Regional and demand-side composition (Q1 baseline)
INE's Q1 2026 detailed read had already flagged the structural shift now playing out in the rapid April release: Greater Lisbon concentrated the largest absolute volume of dormidas, but the North and Alentejo led growth rates, with the demand side continuing to be carried by non-residents outpacing residents on the dormidas curve. The April update reinforces that pattern — short urban breaks, premium ADR positioning and shoulder-season fill in non-coastal regions.
The first-four-months arc also lands against a broader infrastructure backdrop that includes the Lisbon Airport saturação-estrutural diagnosis and the Schengen EES border-wait pressure — both of which are throttling the volume-growth ceiling at the country's principal gateway. With Humberto Delgado running at terminal saturation and EES adding up to 3.5 hours of border friction at peak times, the path to volume growth is closing while the path to value growth (ADR, premium segments, higher-spend non-residents) is the operational lever left for the sector.

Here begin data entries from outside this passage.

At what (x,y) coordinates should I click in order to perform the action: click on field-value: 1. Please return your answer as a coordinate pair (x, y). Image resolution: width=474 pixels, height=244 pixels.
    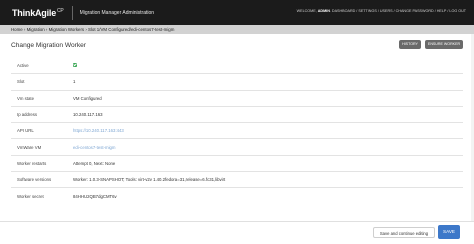
    Looking at the image, I should click on (74, 82).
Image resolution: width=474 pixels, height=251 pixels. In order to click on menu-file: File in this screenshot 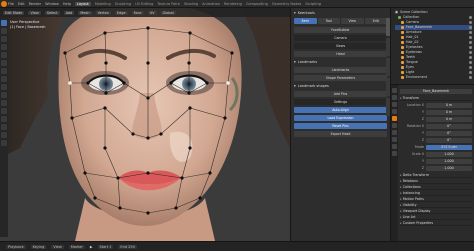, I will do `click(11, 4)`.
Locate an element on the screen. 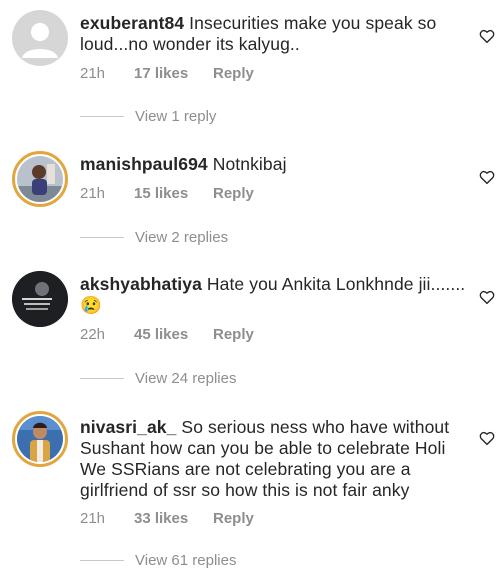 This screenshot has height=569, width=504. comment-meta: 21h 17 likes Reply is located at coordinates (167, 74).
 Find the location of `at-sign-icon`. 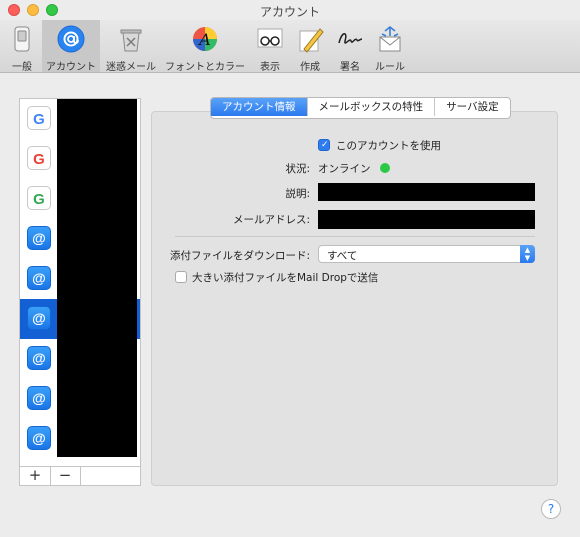

at-sign-icon is located at coordinates (71, 39).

What This Means for Expats
- Short-term-let yields rising: Owners of Alojamento Local apartments in Lisbon, Porto and the major Algarve concelhos are seeing per-night rates pull ahead of fill rates — a structural shift that favours premium positioning and longer minimum-stay rules over volume turnover.

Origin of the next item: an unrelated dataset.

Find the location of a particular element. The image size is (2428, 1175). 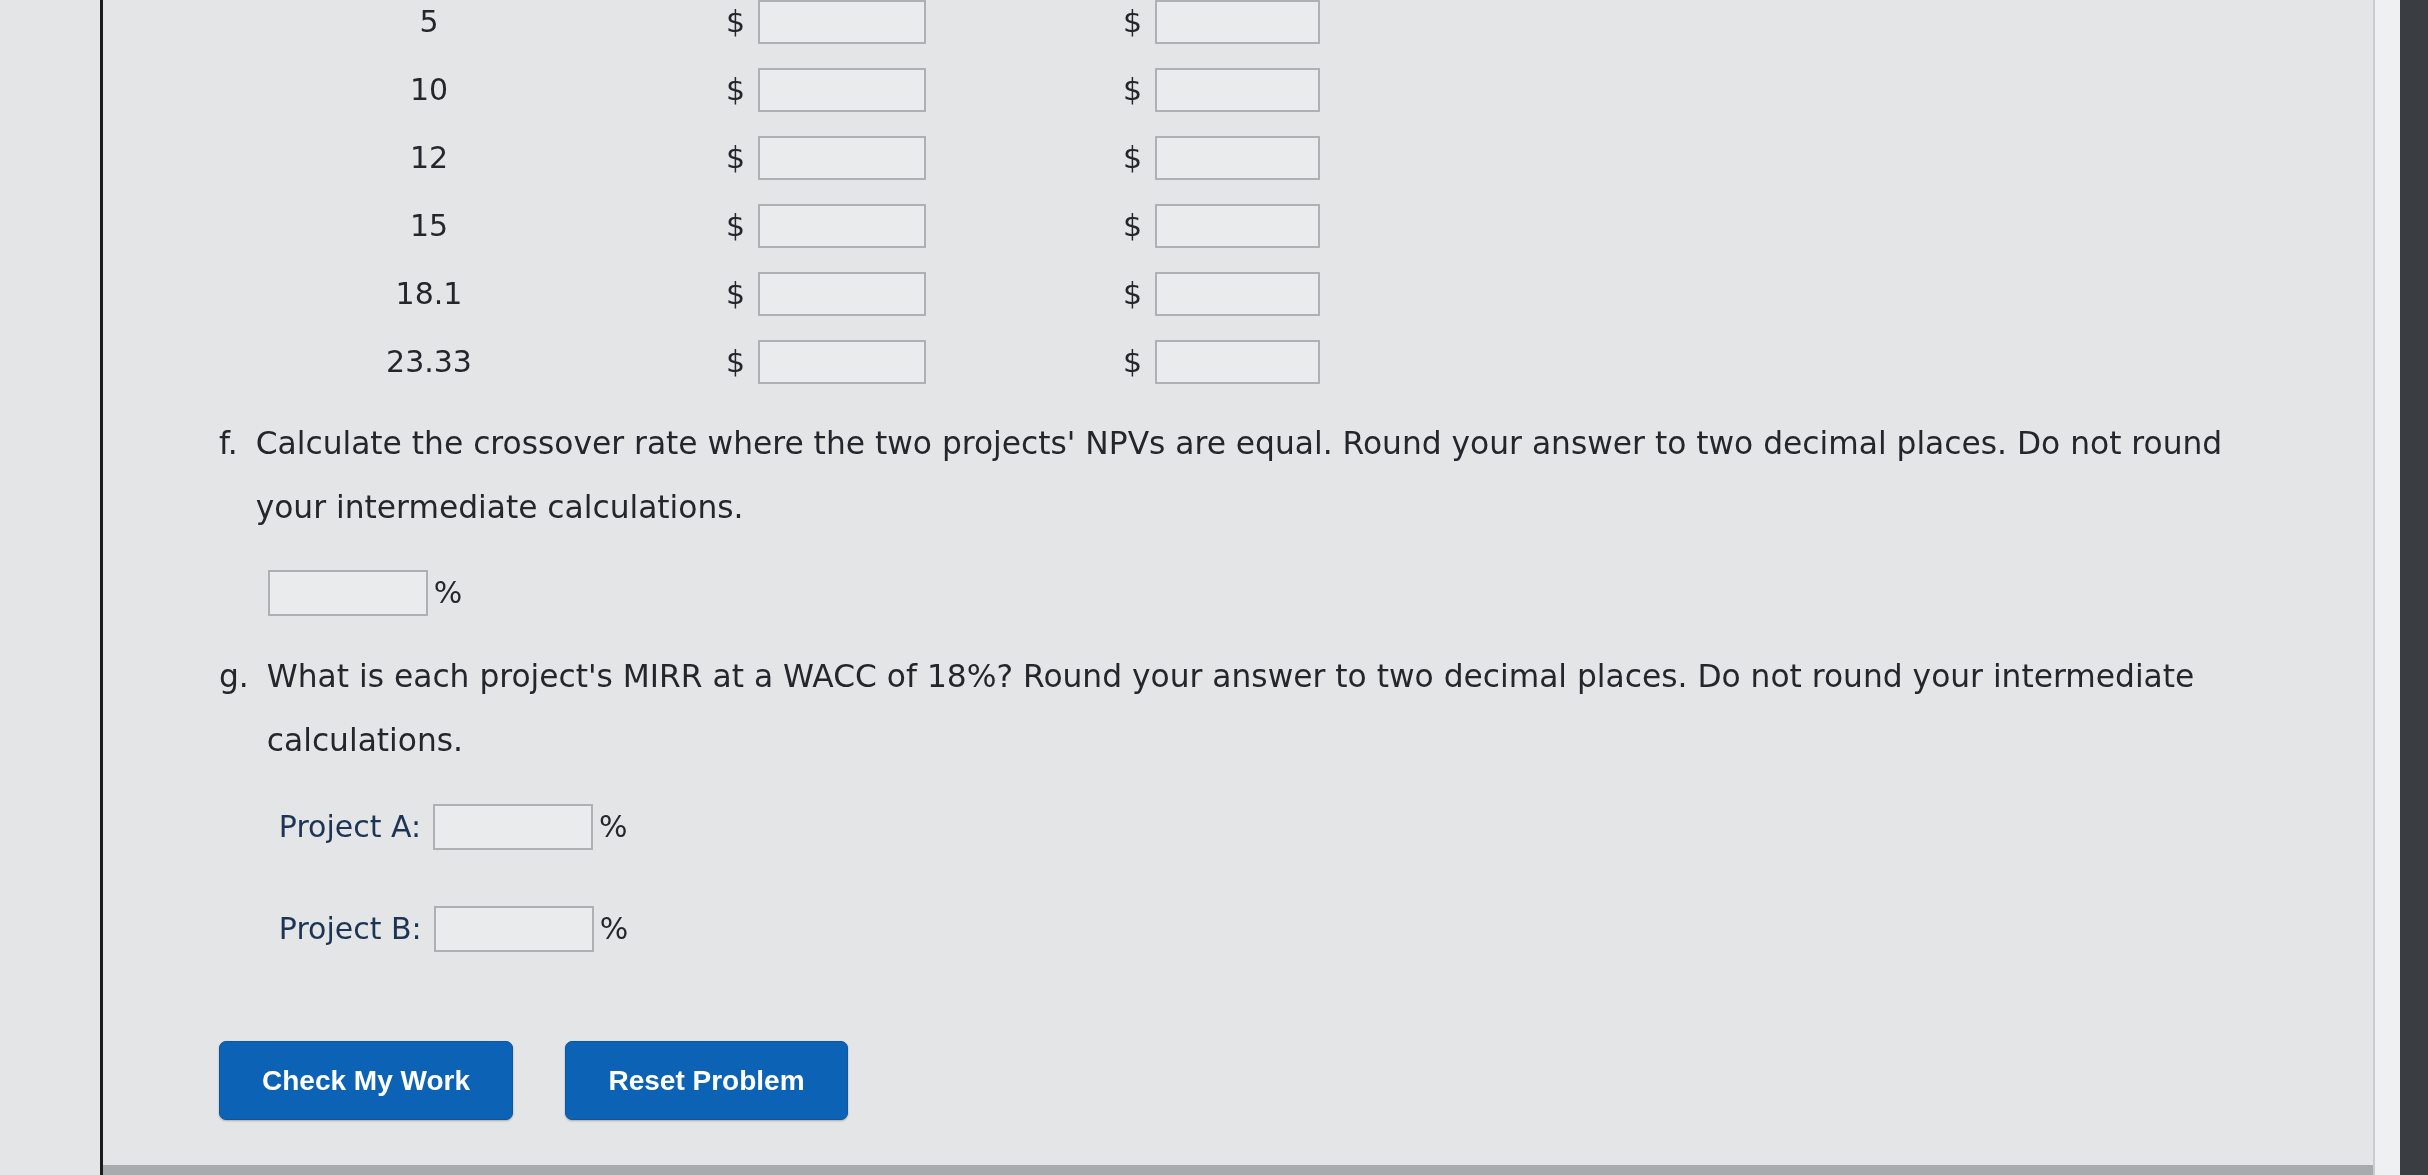

check-work-button: Check My Work is located at coordinates (366, 1080).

- Property pricing dynamic: The receita-over-dormidas gap reinforces the AL-as-investment thesis that has been carrying the €2,174/m² INE bank-appraisal median — a sector still extracting margin even when volumes plateau will continue to attract residential-investment capital.

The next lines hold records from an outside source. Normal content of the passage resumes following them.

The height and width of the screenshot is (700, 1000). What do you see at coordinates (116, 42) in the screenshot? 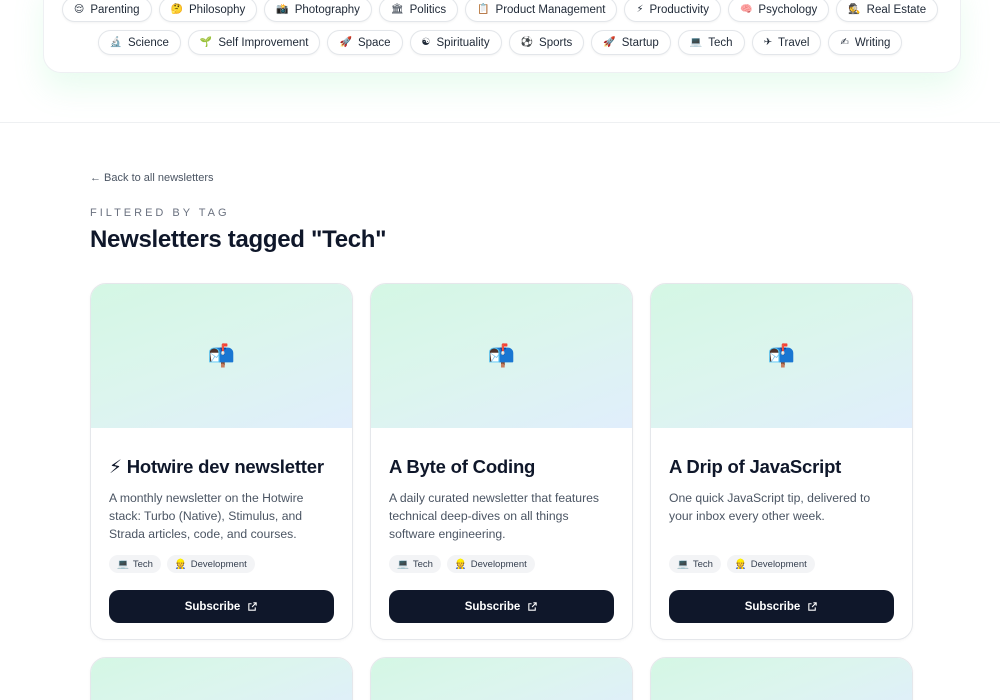
I see `science-icon: 🔬` at bounding box center [116, 42].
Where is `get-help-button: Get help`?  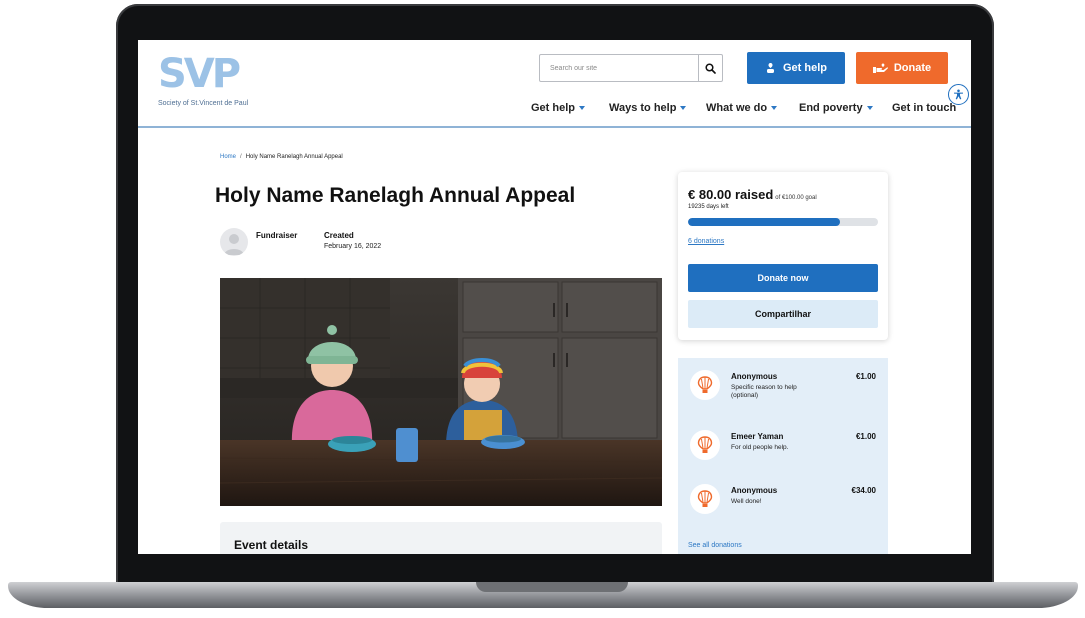
get-help-button: Get help is located at coordinates (796, 68).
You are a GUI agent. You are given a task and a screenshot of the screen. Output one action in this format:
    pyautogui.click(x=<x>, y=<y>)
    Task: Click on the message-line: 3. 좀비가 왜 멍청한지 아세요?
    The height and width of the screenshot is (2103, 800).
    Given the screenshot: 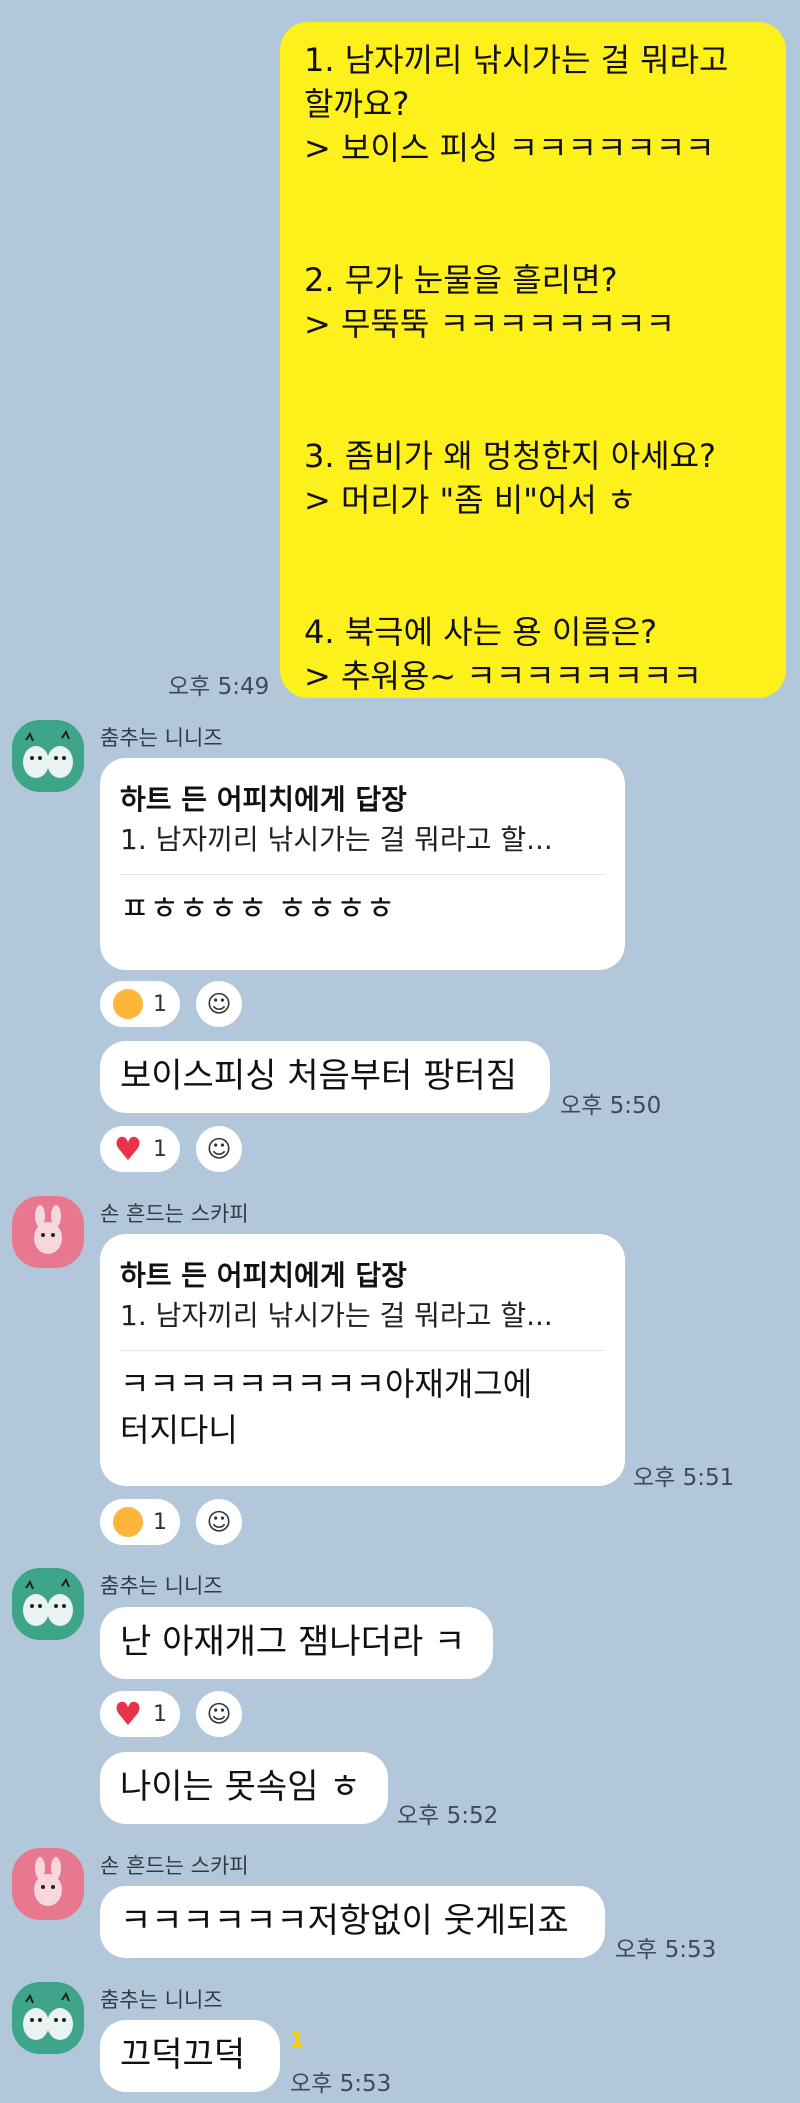 What is the action you would take?
    pyautogui.click(x=510, y=456)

- Travel-cost planning: Foreign residents booking domestic short breaks should expect 4-6% nightly-rate inflation on equivalent properties versus 2025. The Alentejo, Centro Interior and Douro Valley remain the best value-vs-volume positions on the map.
- Hospitality employment: The revenue uplift is supporting wage growth in the hotel and restaurant segments — relevant for non-Portuguese-speaking candidates looking at front-of-house, concierge or language-support roles in the major urban-tourist zones.
- Sustainability and capacity: The dormidas plateau against revenue growth signals that the Lisbon-Porto-Algarve triangle is approaching effective capacity. Foreign residents planning weekend escapes should book the May-June and September-October shoulder windows where availability and ADR still favour the consumer.
- Detailed monthly print: INE's full tourism-activity bulletin for April is due in mid-June and will provide source-market breakdowns (UK, US, Spain, Germany, France, Brazil) and accommodation-type splits. Watch the US share — non-resident-led growth has been a structural feature of the post-pandemic Portuguese tourism cycle.
The headline for the spring is straightforward: Portugal's tourism economy is growing in euros faster than it is growing in people, infrastructure constraints are converting demand into pricing power rather than incremental volume, and the operator-side margin lift is now the dominant signal in the INE rapid release. The 5.3%-versus-1.0% wedge is the structural story of the 2026 season — and the one that the upcoming detailed June bulletin will either confirm or complicate.